From the entries below, gather every line containing the string "navigation".

Stored data entries
== Segment start ==
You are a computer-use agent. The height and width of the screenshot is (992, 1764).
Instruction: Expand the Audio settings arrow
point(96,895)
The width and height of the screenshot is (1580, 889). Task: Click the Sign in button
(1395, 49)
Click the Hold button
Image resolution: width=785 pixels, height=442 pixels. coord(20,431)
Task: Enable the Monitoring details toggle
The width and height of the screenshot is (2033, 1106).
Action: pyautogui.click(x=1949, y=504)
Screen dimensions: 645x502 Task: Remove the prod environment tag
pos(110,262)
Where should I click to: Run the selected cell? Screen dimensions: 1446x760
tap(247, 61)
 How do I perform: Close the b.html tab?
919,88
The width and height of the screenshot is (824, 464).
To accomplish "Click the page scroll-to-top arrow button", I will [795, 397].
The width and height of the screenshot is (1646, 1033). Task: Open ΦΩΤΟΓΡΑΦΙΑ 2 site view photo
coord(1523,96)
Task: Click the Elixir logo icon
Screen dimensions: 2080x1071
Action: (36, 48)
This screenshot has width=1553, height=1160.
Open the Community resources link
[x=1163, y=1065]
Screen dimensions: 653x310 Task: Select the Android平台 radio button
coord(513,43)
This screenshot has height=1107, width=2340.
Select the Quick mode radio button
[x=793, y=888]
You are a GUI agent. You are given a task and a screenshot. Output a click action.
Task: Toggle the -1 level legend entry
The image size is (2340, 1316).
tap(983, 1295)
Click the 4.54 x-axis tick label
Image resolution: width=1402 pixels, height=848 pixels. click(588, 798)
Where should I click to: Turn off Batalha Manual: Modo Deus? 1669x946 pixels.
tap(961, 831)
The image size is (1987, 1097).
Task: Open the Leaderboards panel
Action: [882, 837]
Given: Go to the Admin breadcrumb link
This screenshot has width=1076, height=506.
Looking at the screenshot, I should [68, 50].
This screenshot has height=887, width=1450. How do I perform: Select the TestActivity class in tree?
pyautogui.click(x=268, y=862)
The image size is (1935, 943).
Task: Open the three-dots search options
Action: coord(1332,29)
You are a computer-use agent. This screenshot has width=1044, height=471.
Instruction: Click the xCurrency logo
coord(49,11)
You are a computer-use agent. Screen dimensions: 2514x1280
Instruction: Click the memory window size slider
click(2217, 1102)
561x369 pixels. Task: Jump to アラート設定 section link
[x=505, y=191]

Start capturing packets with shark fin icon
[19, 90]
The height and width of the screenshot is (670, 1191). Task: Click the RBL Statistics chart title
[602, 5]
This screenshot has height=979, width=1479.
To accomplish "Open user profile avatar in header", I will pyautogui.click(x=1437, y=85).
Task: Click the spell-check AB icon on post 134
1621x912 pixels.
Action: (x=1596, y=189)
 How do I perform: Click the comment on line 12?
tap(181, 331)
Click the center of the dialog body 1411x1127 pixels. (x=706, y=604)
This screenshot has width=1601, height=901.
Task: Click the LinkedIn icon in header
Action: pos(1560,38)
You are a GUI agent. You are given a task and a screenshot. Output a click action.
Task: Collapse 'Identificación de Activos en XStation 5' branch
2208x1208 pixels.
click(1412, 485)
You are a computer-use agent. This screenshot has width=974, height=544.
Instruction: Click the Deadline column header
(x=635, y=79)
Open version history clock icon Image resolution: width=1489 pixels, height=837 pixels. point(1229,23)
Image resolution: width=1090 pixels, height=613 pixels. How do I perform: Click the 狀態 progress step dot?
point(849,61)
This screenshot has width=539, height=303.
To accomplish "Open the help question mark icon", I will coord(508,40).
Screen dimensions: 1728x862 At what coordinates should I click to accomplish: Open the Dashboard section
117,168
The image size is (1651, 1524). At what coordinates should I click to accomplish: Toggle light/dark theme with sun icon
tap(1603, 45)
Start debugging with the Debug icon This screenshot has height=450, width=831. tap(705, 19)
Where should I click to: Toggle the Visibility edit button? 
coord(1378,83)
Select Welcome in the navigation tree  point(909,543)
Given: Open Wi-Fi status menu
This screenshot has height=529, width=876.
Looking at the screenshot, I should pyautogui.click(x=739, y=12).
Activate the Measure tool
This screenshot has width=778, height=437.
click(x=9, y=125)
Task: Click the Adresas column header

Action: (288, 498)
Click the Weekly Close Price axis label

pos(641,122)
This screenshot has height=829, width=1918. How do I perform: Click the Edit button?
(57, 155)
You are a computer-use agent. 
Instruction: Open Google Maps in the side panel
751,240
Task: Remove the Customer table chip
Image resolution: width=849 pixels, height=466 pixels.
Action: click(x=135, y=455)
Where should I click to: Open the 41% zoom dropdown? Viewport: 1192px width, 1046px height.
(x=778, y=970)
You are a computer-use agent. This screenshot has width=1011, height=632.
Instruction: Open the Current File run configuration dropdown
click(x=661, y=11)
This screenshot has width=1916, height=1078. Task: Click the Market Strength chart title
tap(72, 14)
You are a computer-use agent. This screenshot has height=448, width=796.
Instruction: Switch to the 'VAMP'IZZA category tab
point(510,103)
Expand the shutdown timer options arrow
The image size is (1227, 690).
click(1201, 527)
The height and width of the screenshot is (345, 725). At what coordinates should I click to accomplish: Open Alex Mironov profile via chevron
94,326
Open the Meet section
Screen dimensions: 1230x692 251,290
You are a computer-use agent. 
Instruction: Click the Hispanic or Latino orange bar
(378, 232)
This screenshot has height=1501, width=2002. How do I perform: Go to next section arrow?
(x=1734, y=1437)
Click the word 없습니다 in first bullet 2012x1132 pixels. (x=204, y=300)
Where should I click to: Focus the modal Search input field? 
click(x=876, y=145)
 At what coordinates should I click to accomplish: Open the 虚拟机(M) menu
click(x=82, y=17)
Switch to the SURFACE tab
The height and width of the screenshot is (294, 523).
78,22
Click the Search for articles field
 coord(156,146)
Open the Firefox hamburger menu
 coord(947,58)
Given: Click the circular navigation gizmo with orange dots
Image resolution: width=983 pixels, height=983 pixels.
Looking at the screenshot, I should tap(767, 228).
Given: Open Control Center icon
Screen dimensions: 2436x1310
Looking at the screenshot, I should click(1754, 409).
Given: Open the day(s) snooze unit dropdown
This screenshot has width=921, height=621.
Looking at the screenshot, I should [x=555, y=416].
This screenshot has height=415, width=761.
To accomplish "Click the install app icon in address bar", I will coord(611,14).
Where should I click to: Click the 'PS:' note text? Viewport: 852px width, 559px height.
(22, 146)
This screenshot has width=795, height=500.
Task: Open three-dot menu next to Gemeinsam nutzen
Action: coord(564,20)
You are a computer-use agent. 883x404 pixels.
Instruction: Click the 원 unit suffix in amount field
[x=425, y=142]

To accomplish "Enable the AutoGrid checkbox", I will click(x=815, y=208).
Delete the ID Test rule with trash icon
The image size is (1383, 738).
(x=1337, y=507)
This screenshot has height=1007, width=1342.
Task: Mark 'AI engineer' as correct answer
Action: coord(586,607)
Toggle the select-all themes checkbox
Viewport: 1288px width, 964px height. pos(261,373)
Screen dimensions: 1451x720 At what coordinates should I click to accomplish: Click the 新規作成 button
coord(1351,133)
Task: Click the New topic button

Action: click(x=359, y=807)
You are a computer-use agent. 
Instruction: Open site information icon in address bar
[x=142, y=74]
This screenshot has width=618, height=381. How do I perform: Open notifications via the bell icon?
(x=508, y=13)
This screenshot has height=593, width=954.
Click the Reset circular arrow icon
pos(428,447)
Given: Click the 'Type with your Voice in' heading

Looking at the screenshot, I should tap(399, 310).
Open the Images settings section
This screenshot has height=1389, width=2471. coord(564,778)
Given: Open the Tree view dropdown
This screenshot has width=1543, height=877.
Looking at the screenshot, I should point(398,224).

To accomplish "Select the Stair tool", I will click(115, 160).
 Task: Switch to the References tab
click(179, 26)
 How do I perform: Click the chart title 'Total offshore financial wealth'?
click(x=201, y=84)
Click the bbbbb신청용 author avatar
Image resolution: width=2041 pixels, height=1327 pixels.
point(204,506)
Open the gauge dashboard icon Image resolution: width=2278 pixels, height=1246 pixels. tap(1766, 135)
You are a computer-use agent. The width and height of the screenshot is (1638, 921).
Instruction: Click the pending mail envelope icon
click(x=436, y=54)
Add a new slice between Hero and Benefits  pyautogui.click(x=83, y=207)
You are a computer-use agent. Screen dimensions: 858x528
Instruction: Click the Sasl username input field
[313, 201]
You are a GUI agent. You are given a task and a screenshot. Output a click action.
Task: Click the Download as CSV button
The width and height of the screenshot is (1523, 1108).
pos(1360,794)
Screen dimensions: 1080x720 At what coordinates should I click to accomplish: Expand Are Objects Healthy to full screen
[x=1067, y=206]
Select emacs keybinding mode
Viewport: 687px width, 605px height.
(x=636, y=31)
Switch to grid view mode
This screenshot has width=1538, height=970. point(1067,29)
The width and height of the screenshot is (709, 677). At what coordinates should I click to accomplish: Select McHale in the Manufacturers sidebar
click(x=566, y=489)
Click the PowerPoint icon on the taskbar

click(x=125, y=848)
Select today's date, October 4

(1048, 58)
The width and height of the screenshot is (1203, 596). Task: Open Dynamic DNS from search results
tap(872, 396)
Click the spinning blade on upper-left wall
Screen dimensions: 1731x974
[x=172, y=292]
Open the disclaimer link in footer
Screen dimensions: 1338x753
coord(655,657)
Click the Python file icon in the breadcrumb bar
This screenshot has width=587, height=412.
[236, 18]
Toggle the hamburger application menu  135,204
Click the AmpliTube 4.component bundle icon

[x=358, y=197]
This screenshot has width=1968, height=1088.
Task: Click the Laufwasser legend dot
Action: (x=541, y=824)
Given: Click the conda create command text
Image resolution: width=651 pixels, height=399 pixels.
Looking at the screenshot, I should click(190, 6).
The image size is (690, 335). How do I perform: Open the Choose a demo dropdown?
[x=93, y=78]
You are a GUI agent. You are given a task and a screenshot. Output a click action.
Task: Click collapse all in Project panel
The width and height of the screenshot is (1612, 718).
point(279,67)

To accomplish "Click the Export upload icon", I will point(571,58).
== Segment end ==
** Response area **
Select Welcome in the navigation tree  point(909,543)
Given: Click the circular navigation gizmo with orange dots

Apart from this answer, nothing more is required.